Collected data entries

+ + + + + + +

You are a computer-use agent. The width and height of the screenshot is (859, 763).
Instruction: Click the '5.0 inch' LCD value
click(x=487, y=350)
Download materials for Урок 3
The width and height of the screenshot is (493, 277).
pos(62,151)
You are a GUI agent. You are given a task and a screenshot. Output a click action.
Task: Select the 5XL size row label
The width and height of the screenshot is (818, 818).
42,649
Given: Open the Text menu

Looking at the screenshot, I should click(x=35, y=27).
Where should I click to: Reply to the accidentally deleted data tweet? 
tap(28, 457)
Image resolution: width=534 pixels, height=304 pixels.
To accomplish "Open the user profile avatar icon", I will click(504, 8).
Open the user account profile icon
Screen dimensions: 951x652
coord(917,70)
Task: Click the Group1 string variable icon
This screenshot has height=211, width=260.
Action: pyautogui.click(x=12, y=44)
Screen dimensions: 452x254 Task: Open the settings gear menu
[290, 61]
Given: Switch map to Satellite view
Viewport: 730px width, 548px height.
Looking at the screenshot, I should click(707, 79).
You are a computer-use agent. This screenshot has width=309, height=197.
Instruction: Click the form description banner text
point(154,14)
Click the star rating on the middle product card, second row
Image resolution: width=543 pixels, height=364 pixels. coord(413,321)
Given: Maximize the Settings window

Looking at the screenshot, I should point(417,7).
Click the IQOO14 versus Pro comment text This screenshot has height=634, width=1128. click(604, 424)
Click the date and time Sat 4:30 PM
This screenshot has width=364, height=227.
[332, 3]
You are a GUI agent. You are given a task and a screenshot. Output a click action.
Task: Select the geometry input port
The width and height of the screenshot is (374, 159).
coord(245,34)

+ + + + + + +

**What is needed**
Please give a word-for-word repetition of the lines from the one containing "Task: Select the geometry input port" through the last line of the data above, including both, and nothing besides.

**Response box**
Task: Select the geometry input port
The width and height of the screenshot is (374, 159).
coord(245,34)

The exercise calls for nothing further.